Badania naukowe na poziomie mikro (fizyka kwantowa) i makro świata dostarczają wiele interesujących informacji. To z nich wywodzi się teza o immaterializmie[1]. Wiedza kosmologiczna wskazuje początek wszechświata. Pismo święte napisane było przez autorów natchnionych. Czerpali oni wiedzę ze stanu Prawdy. Obrazowali Boga, przestrzeń transcendentalną. Choć ich przekaz jest zmącony ludzkim oglądem, to jednak wiele Prawd można odczytać. Ogromna literatura starożytna niesie wiele cennych informacji, też faktograficznych. Intuicja autorów i dziś budzi podziw.
Wiedza historyczna to materiał z kilku tysięcy lat. Kopalnia wiedzy skutków działania Stwórcy.

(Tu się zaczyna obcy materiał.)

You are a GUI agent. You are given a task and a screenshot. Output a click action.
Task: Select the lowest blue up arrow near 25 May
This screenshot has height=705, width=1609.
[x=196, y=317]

Traktaty myślicieli, filozofów, teologów. Niektóre zostały zaadaptowane przez teologów chrześcijańskich, inne odrzucone. Jedne i drugie mają ogromną wartość informacyjną.
Święte księgi innych religii monoteistycznych. W nich również autorzy natchnieni odczytywali stan Prawdy.
Materiałów jest tak wiele, że przekraczają możliwości autora filozoteizmu. Autor w duchu wiary rozumnej, zachęca innych do współpracy rozwiązywania zagadek Wszechświata za pomocą proponowanej metody. Wierzy, że przyjdzie czas, gdy Kościół dostrzeże, że filozoteizm wychodzi naprzeciw Prawdy. Może trzeba na to pokoleń. Kiedyś trzeba zacząć.
Pierwsze przebłyski nowego spojrzenia można odkryć w prywatnej literaturze papieża Benedykta XVI. Kościół na razie wstrzymał oddech, nie reaguje. Dla niego to szok. Otoczył się kokonem dogmatów, które nie pozwalają zrobić żadnego ruchu. Postęp naukowy oraz puste Kościoły zmuszą Kościół do reform. Oby nie było za późno. Próby autora poddania się jurysdykcji Kościoła nie powiodły się. Biskupi milczą.